FDA Should Exercise Regulatory Flexibility in Review of Elamipretide NDA Submission
Today, we released Abe’s Story featuring one of our #BarthStrong families. The video features Abe’s parents, Bryan and Erin, as well as footage of Abe, providing a glimpse of what it is like to live with Barth syndrome and the hope the family holds for treatment options.
In addition, we published in STAT News about the vital importance of the FDA’s flexibility and openness to incorporating patients’ perspectives in ultra-rare disease review processes. In our publication, we ask the FDA to accept and exercise appropriate regulatory flexibility in their review of the elamipretide NDA submission.
We need your help!
THE FDA LISTENS TO SOCIAL MEDIA AND WE NEED THEM TO HEAR US! WE ARE ASKING OUR BSF FAMILIES AND FRIENDS TO DO THE FOLLOWING:
- SHARE BSF’S SOCIAL MEDIA POSTS HIGHLIGHTING ABE’S STORY AND THE STAT NEWS PUBLICATION (Facebook, Instagram, Twitter)
- LIKE ABE’S VIDEO on YouTube
- CALL UPON YOUR FAMILY MEMBERS, NEIGHBORS, FRIENDS AND COLLEAGUES TO SHARE THESE LINKS AS WELL
If each of us in our global community takes these steps, we can make a big statement that we hope the FDA will hear!!
If you are not online and still want your voice heard, submit a letter to Shelley Bowen at firstname.lastname@example.org by Monday, September 20th.
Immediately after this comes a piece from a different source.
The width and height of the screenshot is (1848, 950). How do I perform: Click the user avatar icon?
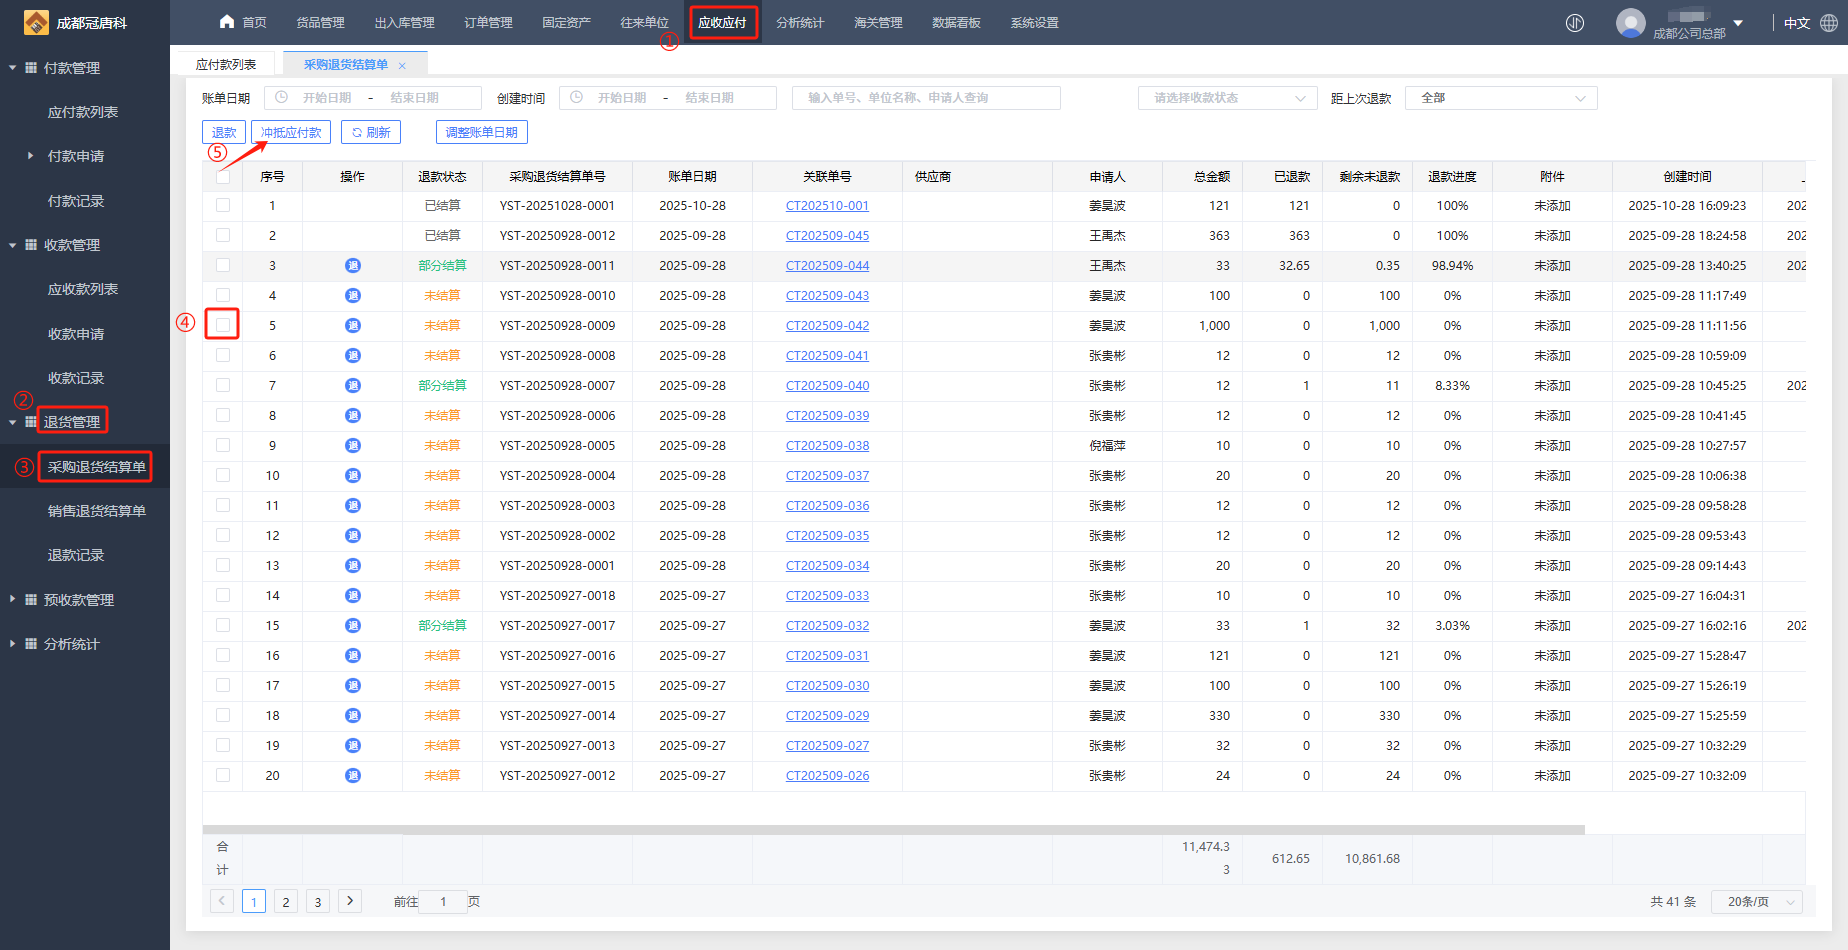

Why is your help so urgent?
Stealth BioTherapeutics’ announced their submission to the FDA of their new drug application (NDA) for elamipretide in Barth syndrome on Tuesday, Aug. 24, 2021. The FDA has 60 days to decide to accept the submission, yet there is still a great deal of uncertainty about the outcome. If FDA does not file the application, people living with Barth syndrome could be denied the opportunity to access elamipretide.
Together, the BSF community has done so much to advocate for access to treatments, including:
- Holding our Patient Focused Drug Development (PFDD) Meeting
- Mobilizing individuals and families to testify before FDA several times
- Organizing a listening session with FDA where they heard from Barth patients and caregivers about our tolerance for the uncertainty of benefit (meaning that a drug might not work equally well, or even at all, for some with Barth syndrome)
- Signing and asking others to support a global petition, gathering over 4,200 signatures requesting that Stealth submit an NDA (which they now have done) and that FDA file and review it (that is what we are still working on)
- Asking clinicians who really understand Barth syndrome to sign a letter to FDA supporting the NDA submission, filing and review
- Actively participating in many sponsor meetings with FDA by submitting oral and written statements
- Directly writing the FDA numerous times on behalf of all of those affected by Barth syndrome with additional details about our patients’ lives, concerns, needs and hopes
Currently, there are ZERO FDA-approved therapies for use in Barth syndrome. This is our chance to change this statistic!! There is power in numbers, and we are #BarthStrong when we work together.